[EXERCISE] Search the entries for the word "Ceruttispa" and report each line that has it.

Pixel coordinate grounding data:
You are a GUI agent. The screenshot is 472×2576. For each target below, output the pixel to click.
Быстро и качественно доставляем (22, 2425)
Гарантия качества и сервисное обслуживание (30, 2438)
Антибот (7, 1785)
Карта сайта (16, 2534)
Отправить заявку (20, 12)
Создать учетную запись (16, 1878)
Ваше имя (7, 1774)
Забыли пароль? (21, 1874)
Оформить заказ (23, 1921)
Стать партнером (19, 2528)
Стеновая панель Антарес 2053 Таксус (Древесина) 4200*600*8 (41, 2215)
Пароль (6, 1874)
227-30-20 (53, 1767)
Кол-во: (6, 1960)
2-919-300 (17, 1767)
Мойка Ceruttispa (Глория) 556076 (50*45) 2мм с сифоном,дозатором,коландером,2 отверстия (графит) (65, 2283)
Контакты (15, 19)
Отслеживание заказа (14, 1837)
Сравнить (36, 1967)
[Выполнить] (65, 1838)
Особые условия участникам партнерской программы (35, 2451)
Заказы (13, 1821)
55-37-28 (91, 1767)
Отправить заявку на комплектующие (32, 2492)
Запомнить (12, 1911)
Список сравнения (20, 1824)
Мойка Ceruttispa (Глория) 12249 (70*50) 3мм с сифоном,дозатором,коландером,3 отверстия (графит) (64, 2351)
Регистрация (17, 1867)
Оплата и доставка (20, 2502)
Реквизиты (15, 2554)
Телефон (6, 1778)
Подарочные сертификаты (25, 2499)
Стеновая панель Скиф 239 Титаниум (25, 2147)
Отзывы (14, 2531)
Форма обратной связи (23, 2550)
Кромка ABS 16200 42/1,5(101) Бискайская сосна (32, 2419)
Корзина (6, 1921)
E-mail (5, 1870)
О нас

[TASK SOLUTION]
Мойка Ceruttispa (Глория) 556076 (50*45) 2мм с сифоном,дозатором,коландером,2 отверстия (графит) (65, 2283)
Мойка Ceruttispa (Глория) 12249 (70*50) 3мм с сифоном,дозатором,коландером,3 отверстия (графит) (64, 2351)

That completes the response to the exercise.